Directive 1
Print the Hogan passage word for word, from "The long par-four" to "get a view.".
Directive 2
Using the Hogan passage, state whether each statement agrees with it, answering yes or no and quoting the deciding words: (a) Hogan hit a one-iron for his second shot on the 18th hole. (b) The 18th hole at Merion is a par five. (c) Cary Middlecoff expected Hogan to make his second putt.

Extract

★ ★ ★ ★ ★

The owner of a three-stroke lead at that point, Hogan has managed to walk the rest of the course. But he is limping noticeably and, even worse, his score has suffered, too. Three bogeys during a stretch of six holes left Hogan tied for the lead coming to the 18th. The other players in that tie, Lloyd Mangrum and George Fazio, have each completed their rounds, so Hogan knows what he has to do—par to tie and birdie to win.

The long par-four 18th is the toughest hole at a Merion course that has taken a heavy toll on the field. The leading score for the championship is seven-over par, and the final round has produced the highest scores of all. A birdie on 18 is pretty much out of the question.

The brave Texan hits a good drive, but is still left with a long second shot to the green on the 458-yard hole. After some deliberation, he chooses a one-iron and aims to the left of a flagstick that is dangerously close to a bunker.

The shot comes off nicely and bounds onto the green to about 40 feet from the hole. The crowd swarms around the putting surface, with everyone desperately trying to get a view.

Hogan misreads the green a bit and hits his long putt a little too hard, watching the ball swing four feet left of the hole. Now he faces what golfers call a tester—this is more like a brutal final exam. Undoubtedly, there are spectators who are afraid to even watch. Hogan’s playing partner on the final day, Cary Middlecoff, expects Hogan to miss.

As Hogan walks toward his second putt, everyone is all too aware that real life does not always produce storybook endings. A prime example was Hogan’s return to competition at the Los Angeles Open. Hogan looked like he would be the winner there, but Snead birdied the final two holes to force a tie and spoiled the story with his playoff victory.

Hogan does not let the suspense linger in the air for long. Playing more quickly than usual, he barely surveys the putt. He just walks up to it and knocks the ball into the hole.

I wanted to get it over with, he would say later.

Hogan has survived to play another day. And so has one of the greatest stories ever to unfold in golf.

1

1948 U.S. OPEN/BANTAM BEN

AT 10:28 A.M. on Saturday, June 12, 1948, Ben Hogan set off in pursuit of a U.S. Open title in the company of fellow competitors Lloyd Mangrum and George Fazio. Remember that threesome: Two years later, they would again tee it up with the U.S. Open on the line, in an 18-hole playoff at Merion.

★ ★ ★ ★ ★

Supplied entries
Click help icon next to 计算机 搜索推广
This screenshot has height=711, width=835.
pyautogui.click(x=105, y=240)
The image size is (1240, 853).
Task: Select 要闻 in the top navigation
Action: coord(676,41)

★ ★ ★ ★ ★

Exercise answer 1
The long par-four 18th is the toughest hole at a Merion course that has taken a heavy toll on the field. The leading score for the championship is seven-over par, and the final round has produced the highest scores of all. A birdie on 18 is pretty much out of the question.

The brave Texan hits a good drive, but is still left with a long second shot to the green on the 458-yard hole. After some deliberation, he chooses a one-iron and aims to the left of a flagstick that is dangerously close to a bunker.

The shot comes off nicely and bounds onto the green to about 40 feet from the hole. The crowd swarms around the putting surface, with everyone desperately trying to get a view.

Exercise answer 2
(a) Yes: "he chooses a one-iron"
(b) No: "The long par-four 18th is the toughest hole at a Merion course"
(c) No: "Cary Middlecoff, expects Hogan to miss."